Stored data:
◆ ◆ ◆ ◆ ◆

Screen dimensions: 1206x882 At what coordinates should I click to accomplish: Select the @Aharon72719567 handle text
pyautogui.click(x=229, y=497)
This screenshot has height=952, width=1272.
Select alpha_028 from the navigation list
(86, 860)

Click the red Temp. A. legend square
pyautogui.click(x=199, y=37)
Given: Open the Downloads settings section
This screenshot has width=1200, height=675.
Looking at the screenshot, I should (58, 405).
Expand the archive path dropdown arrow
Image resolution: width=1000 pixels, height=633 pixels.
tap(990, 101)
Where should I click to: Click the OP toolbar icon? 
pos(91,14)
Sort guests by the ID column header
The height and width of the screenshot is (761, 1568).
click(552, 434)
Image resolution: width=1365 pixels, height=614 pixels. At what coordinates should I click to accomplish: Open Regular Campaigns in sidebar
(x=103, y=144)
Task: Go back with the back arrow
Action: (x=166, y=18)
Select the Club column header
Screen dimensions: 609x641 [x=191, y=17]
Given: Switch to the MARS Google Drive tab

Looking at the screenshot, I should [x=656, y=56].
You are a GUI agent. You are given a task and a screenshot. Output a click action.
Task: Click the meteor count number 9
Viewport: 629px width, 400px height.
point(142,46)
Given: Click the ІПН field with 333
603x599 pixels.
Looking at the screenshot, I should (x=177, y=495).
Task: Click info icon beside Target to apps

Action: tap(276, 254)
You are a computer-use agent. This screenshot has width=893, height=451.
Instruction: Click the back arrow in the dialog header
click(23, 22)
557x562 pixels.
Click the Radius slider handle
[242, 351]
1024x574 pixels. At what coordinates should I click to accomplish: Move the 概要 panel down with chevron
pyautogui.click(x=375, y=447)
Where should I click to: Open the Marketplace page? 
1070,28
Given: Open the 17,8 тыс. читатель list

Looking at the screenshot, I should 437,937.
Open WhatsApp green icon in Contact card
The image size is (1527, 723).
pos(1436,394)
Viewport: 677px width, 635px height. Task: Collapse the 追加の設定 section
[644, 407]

◆ ◆ ◆ ◆ ◆

The problem:
For every line of the entries above that holds "agent", add one to a tally, and report only the final count.

Output of the task:
2